Word and element location data:
_ _ _
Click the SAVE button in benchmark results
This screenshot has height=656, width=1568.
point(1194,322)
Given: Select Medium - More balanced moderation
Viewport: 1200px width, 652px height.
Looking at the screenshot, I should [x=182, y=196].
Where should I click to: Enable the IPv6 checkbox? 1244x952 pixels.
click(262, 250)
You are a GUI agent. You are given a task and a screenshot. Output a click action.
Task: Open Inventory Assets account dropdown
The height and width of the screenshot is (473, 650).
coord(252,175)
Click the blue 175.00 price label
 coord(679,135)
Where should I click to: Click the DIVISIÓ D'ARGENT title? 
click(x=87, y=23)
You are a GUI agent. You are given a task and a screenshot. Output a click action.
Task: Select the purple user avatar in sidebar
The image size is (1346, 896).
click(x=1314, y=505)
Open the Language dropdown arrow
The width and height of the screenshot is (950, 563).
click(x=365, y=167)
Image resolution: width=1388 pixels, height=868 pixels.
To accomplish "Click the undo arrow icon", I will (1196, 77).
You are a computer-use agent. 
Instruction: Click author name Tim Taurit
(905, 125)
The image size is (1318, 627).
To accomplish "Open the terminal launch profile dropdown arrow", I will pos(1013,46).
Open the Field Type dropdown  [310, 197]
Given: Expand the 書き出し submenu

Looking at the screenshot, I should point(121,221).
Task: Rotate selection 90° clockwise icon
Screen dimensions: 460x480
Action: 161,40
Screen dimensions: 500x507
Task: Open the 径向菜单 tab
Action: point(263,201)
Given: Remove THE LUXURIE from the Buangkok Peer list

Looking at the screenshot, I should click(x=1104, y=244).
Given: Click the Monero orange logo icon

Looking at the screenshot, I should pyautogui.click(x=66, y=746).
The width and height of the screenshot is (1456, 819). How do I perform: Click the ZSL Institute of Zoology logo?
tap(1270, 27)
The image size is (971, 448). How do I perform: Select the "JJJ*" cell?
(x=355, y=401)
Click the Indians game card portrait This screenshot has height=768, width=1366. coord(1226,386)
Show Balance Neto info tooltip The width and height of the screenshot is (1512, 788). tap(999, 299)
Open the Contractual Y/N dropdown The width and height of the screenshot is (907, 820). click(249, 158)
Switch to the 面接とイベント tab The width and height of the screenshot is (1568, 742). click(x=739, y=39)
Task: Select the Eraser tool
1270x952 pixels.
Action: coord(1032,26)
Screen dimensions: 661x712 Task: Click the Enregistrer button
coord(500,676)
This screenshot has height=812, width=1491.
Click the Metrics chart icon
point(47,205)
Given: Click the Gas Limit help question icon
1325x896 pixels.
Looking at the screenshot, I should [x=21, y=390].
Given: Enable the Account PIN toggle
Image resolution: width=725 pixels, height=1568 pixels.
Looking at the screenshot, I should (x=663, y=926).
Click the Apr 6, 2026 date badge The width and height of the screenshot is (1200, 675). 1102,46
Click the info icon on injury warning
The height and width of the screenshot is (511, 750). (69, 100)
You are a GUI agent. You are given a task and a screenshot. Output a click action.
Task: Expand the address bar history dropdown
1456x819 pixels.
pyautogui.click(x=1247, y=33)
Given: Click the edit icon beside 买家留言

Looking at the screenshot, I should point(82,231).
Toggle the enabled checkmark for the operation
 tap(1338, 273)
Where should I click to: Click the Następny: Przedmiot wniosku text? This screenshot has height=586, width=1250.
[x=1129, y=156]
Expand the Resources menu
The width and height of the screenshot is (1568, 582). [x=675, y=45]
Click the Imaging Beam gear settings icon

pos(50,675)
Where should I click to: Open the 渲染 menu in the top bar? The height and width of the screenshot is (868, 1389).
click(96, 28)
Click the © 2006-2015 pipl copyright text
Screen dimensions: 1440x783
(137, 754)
_ _ _
**Problem requirements**
Render every line of the material above as a JSON list of strings, one string per line, leaving out blank lines.

**Worked answer**
[
  "Click the SAVE button in benchmark results",
  "This screenshot has height=656, width=1568.",
  "point(1194,322)",
  "Given: Select Medium - More balanced moderation",
  "Viewport: 1200px width, 652px height.",
  "Looking at the screenshot, I should [x=182, y=196].",
  "Where should I click to: Enable the IPv6 checkbox? 1244x952 pixels.",
  "click(262, 250)",
  "You are a GUI agent. You are given a task and a screenshot. Output a click action.",
  "Task: Open Inventory Assets account dropdown",
  "The height and width of the screenshot is (473, 650).",
  "coord(252,175)",
  "Click the blue 175.00 price label",
  " coord(679,135)",
  "Where should I click to: Click the DIVISIÓ D'ARGENT title? ",
  "click(x=87, y=23)",
  "You are a GUI agent. You are given a task and a screenshot. Output a click action.",
  "Task: Select the purple user avatar in sidebar",
  "The image size is (1346, 896).",
  "click(x=1314, y=505)",
  "Open the Language dropdown arrow",
  "The width and height of the screenshot is (950, 563).",
  "click(x=365, y=167)",
  "Image resolution: width=1388 pixels, height=868 pixels.",
  "To accomplish \"Click the undo arrow icon\", I will (1196, 77).",
  "You are a computer-use agent. ",
  "Instruction: Click author name Tim Taurit",
  "(905, 125)",
  "The image size is (1318, 627).",
  "To accomplish \"Open the terminal launch profile dropdown arrow\", I will pos(1013,46).",
  "Open the Field Type dropdown  [310, 197]",
  "Given: Expand the 書き出し submenu",
  "Looking at the screenshot, I should point(121,221).",
  "Task: Rotate selection 90° clockwise icon",
  "Screen dimensions: 460x480",
  "Action: 161,40",
  "Screen dimensions: 500x507",
  "Task: Open the 径向菜单 tab",
  "Action: point(263,201)",
  "Given: Remove THE LUXURIE from the Buangkok Peer list",
  "Looking at the screenshot, I should click(x=1104, y=244).",
  "Given: Click the Monero orange logo icon",
  "Looking at the screenshot, I should pyautogui.click(x=66, y=746).",
  "The width and height of the screenshot is (1456, 819). How do I perform: Click the ZSL Institute of Zoology logo?",
  "tap(1270, 27)",
  "The image size is (971, 448). How do I perform: Select the \"JJJ*\" cell?",
  "(x=355, y=401)",
  "Click the Indians game card portrait This screenshot has height=768, width=1366. coord(1226,386)",
  "Show Balance Neto info tooltip The width and height of the screenshot is (1512, 788). tap(999, 299)",
  "Open the Contractual Y/N dropdown The width and height of the screenshot is (907, 820). click(249, 158)",
  "Switch to the 面接とイベント tab The width and height of the screenshot is (1568, 742). click(x=739, y=39)",
  "Task: Select the Eraser tool",
  "1270x952 pixels.",
  "Action: coord(1032,26)",
  "Screen dimensions: 661x712 Task: Click the Enregistrer button",
  "coord(500,676)",
  "This screenshot has height=812, width=1491.",
  "Click the Metrics chart icon",
  "point(47,205)",
  "Given: Click the Gas Limit help question icon",
  "1325x896 pixels.",
  "Looking at the screenshot, I should [x=21, y=390].",
  "Given: Enable the Account PIN toggle",
  "Image resolution: width=725 pixels, height=1568 pixels.",
  "Looking at the screenshot, I should (x=663, y=926).",
  "Click the Apr 6, 2026 date badge The width and height of the screenshot is (1200, 675). 1102,46",
  "Click the info icon on injury warning",
  "The height and width of the screenshot is (511, 750). (69, 100)",
  "You are a GUI agent. You are given a task and a screenshot. Output a click action.",
  "Task: Expand the address bar history dropdown",
  "1456x819 pixels.",
  "pyautogui.click(x=1247, y=33)",
  "Given: Click the edit icon beside 买家留言",
  "Looking at the screenshot, I should point(82,231).",
  "Toggle the enabled checkmark for the operation",
  " tap(1338, 273)",
  "Where should I click to: Click the Następny: Przedmiot wniosku text? This screenshot has height=586, width=1250.",
  "[x=1129, y=156]",
  "Expand the Resources menu",
  "The width and height of the screenshot is (1568, 582). [x=675, y=45]",
  "Click the Imaging Beam gear settings icon",
  "pos(50,675)",
  "Where should I click to: Open the 渲染 menu in the top bar? The height and width of the screenshot is (868, 1389).",
  "click(96, 28)",
  "Click the © 2006-2015 pipl copyright text",
  "Screen dimensions: 1440x783",
  "(137, 754)"
]